А если там все ж ловушка, то не будут же они ее трогать под святыми сводами? Надо идти вперед. Настасья удобней перехватила Ивана, проворковала что-то ему успокаивающее и побрела вдоль сырых стен, подпертых дубовыми лагами. Сюда сквозь толщу земли не доносилось ни звука; абсолютная тишина действовала угнетающе — готовая могила. Настасья ускорила шаг. Светец нервно трепыхался, грозя в любой момент погаснуть. Сначала ход вел вниз под уклон, потом выровнялся, и вот под ногами стали появляться первые ступени, подземелье поползло наверх. Где-то рядом должен быть выход.

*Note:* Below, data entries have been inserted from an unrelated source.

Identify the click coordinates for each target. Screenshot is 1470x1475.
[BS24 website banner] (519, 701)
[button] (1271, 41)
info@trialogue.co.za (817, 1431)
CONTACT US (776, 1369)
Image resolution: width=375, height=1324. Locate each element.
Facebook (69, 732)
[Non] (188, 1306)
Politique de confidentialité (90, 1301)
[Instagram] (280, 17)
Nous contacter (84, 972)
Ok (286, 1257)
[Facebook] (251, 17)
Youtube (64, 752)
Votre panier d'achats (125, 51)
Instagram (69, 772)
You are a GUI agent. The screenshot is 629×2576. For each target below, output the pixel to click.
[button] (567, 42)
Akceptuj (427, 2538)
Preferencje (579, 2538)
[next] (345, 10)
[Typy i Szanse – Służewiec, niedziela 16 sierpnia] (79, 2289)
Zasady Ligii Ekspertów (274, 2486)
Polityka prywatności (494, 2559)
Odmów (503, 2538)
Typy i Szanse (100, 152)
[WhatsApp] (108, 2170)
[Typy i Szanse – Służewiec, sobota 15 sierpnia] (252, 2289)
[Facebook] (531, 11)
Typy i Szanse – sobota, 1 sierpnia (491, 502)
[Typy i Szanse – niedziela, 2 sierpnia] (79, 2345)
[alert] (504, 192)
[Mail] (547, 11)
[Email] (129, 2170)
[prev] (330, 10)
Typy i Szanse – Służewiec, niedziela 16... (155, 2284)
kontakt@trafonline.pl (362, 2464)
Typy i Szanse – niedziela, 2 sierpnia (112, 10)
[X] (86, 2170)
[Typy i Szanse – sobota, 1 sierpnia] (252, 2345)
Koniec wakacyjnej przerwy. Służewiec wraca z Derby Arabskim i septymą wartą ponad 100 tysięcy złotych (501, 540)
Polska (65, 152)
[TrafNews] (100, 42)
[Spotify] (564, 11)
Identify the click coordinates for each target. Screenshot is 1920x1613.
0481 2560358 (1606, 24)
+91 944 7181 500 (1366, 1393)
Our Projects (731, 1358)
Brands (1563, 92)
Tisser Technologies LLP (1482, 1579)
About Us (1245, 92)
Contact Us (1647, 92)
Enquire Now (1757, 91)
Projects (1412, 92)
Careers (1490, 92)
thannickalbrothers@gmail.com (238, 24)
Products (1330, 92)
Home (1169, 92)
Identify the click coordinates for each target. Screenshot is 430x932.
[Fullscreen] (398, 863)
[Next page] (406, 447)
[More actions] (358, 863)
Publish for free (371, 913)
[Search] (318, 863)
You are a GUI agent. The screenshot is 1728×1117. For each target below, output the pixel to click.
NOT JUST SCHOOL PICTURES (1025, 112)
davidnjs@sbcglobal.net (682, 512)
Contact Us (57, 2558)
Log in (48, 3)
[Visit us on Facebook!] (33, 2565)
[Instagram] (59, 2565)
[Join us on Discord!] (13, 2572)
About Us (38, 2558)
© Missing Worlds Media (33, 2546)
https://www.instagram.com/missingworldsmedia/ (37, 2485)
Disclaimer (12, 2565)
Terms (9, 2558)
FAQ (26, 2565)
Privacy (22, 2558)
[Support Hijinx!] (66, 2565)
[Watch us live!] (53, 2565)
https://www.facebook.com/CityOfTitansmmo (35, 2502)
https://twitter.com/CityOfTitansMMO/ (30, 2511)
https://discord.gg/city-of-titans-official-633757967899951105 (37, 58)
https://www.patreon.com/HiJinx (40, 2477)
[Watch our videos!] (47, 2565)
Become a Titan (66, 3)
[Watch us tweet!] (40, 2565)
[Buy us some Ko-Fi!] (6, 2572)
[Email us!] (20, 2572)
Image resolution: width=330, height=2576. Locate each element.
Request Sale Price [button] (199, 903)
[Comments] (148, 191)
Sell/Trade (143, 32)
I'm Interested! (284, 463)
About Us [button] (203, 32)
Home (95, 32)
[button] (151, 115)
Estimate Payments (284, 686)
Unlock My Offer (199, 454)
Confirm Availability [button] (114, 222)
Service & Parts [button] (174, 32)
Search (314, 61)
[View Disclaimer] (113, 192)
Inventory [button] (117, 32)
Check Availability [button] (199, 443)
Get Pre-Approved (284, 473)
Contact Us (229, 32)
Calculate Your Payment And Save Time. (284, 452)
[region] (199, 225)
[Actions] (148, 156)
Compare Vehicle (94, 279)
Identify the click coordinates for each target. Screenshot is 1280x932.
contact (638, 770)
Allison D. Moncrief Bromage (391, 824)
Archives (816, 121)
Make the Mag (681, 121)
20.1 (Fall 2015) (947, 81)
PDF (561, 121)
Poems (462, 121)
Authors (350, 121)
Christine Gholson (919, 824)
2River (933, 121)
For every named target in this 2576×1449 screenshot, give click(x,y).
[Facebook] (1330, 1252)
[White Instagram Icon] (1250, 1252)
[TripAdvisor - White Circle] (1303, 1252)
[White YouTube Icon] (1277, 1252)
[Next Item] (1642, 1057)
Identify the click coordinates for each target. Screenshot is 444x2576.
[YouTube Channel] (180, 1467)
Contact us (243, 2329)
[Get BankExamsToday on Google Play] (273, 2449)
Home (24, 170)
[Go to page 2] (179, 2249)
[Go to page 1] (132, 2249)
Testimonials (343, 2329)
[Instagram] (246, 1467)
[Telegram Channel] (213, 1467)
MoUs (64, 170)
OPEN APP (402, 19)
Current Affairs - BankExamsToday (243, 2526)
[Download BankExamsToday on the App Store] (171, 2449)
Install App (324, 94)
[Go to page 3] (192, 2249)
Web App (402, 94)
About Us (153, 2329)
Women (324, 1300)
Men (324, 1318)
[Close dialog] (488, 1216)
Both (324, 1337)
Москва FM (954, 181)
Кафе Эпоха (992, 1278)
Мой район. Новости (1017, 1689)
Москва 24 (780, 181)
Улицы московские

Настасья наткнулась на грубо-сколоченную лестницу и, оставив внизу светец, стала вместе с Иваном карабкаться вверх к своду. Под потолком оказалась затворенная деревянная крышка. Настасья уперлась в нее рукой, тяжелая дверь лишь слегка приоткрылась, показав щель света. Тяжело!

— Погоди сынок. Я так не смогу. Я сейчас тебя вниз спущу, на пол поставлю. Открою двумя руками, а потом за тобой вернусь. Хорошо?

Но Иван испуганно обеими ручонками намертво вцепился в шею матери, не желая слезать. Как своим крохотным разумом он мог решить, что сейчас его оставят так же, как и Прасковью? Оторвать его от себя у Настасьи не было ни сил, ни желания. Она снова полезла вверх вместе с сыном на руках. Уперлась хребтом и рукой одновременно, вкладывая остаток сил, и тяжелая крышка не сразу, но все же со скрипом откинулась.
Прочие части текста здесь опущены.